# [Baselayout 1.x] ntp-client et wpa_supplicant [résolu]

## RaX

Bonsoir,

J'ai une petite question, venant de faire l'achat d'un nouveau portable, je me suis laissé tenter par les sirènes du sans-fil. J'avais pris, avec ma bonne vielle machine, l'habitude de démarrer après la configuration des interfaces (RJ45) le script ntp-client.

Petit hic avec le wifi, ntp-client démarre alors que l'interface wlan0 n'est pas encore configuré.
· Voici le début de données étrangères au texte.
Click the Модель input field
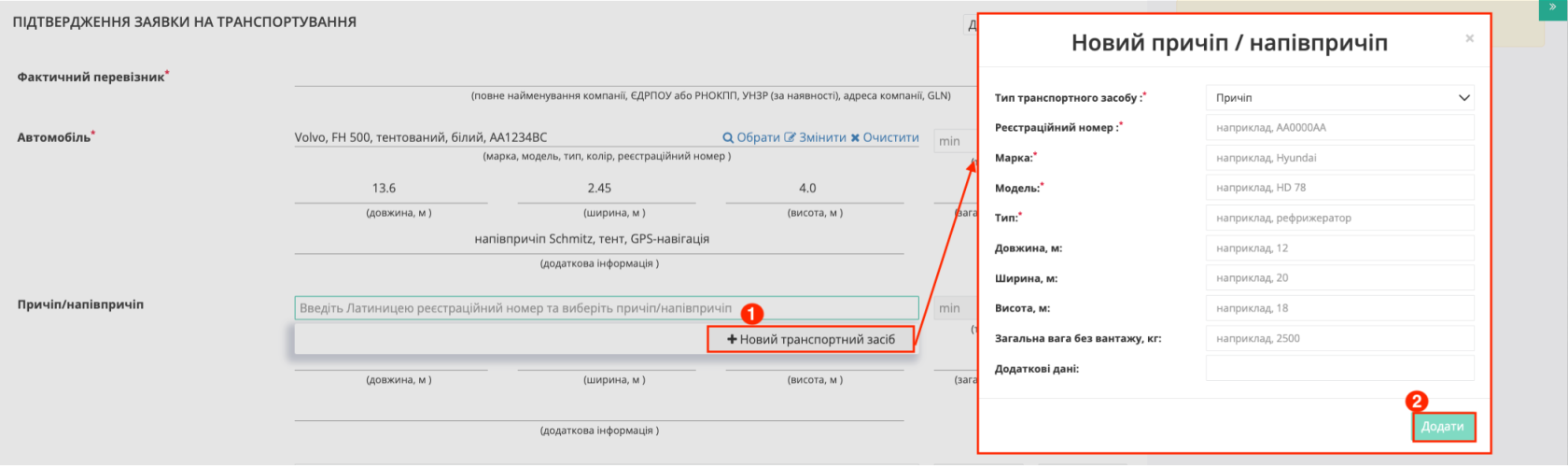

C'est maintenant wpa_supplicant qui configure et lance le client dhcp (dhcpcd) sur mon interface.

Y'a t'il un moyen propre de lancer le script ntp-client ou la commande ntpdate après la réception d'une IP ?
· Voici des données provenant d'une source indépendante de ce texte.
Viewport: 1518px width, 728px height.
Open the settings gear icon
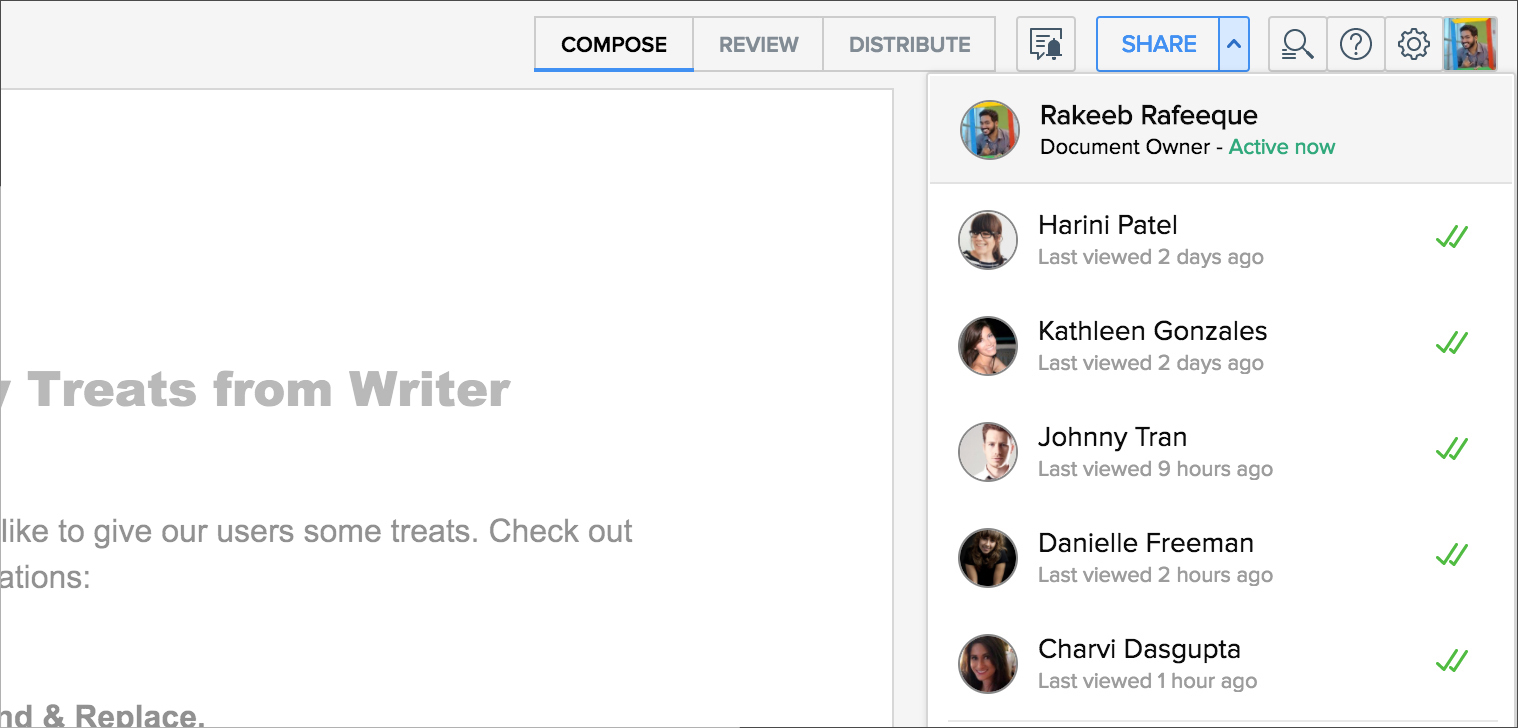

J'ai regardé dans /etc/conf.d/net.exemple les fonctions postup() et postassociate() sans pour le moment parvenir a lancer ntp-client après la configuration de mon interface.
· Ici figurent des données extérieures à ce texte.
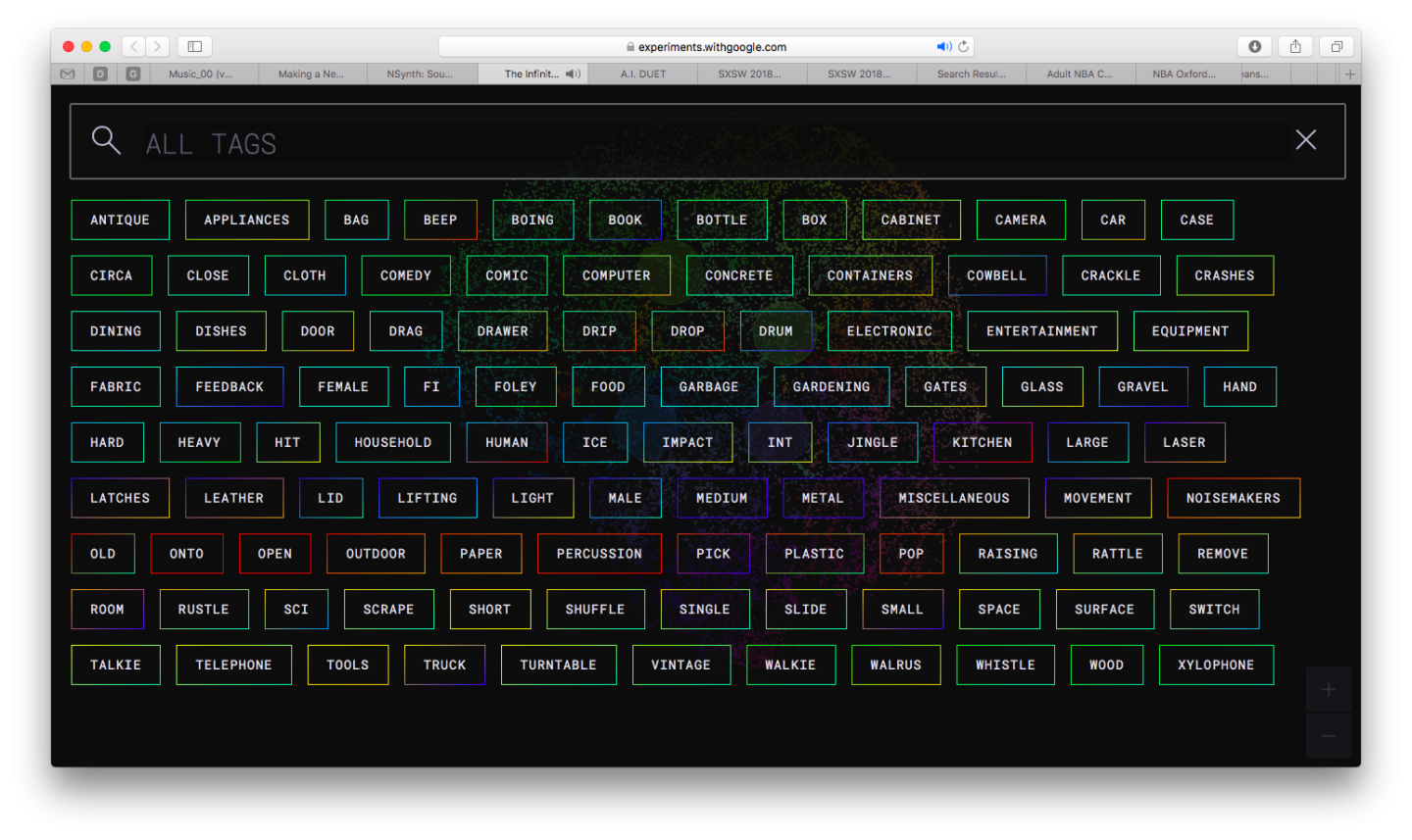Open the new tab plus control
The height and width of the screenshot is (840, 1412).
1350,73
J'en appel a votre expérience  :Smile: 

D'avance merci pour vos réponses. 

Amicalement.Last edited by RaX on Wed Aug 26, 2009 8:25 am; edited 1 time in total

----------

## philius

# /etc/conf.d/local.start

# This is a good place to load any misc programs

# on startup (use &>/dev/null to hide output)

----------

## philius

http://fr.gentoo-wiki.com/wiki/NTP

----------

## geekounet

Laisse ntp-client de coté et mets un ntpd, c'est plus fiable et plus précis, et pas besoin d'attendre que le net soit up, il prend les interfaces dés qu'elles sont up.  :Smile: 

----------

## RaX

 *geekounet wrote:*   

> Laisse ntp-client de coté et mets un ntpd, c'est plus fiable et plus précis, et pas besoin d'attendre que le net soit up, il prend les interfaces dés qu'elles sont up. 

 

Je vais suivre ton conseil, ce qui m'amène a une petite réflexion (je vais chercher entre temps sur Internet) mais a quoi sert le script ntp-client ? pourquoi ne pas toujours utiliser ntpd ?

 *philius wrote:*   

> 
> 
> # /etc/conf.d/local.start
> 
> # This is a good place to load any misc programs
> ...

 

Le rc.local c'est une bonne idée mais je voulais que se soit juste après le dhcp.

Merci pour vos réponses.

----------

## xaviermiller

Je pense que c'est juste 2 packages différents, maintenus par 2 personnes différentes.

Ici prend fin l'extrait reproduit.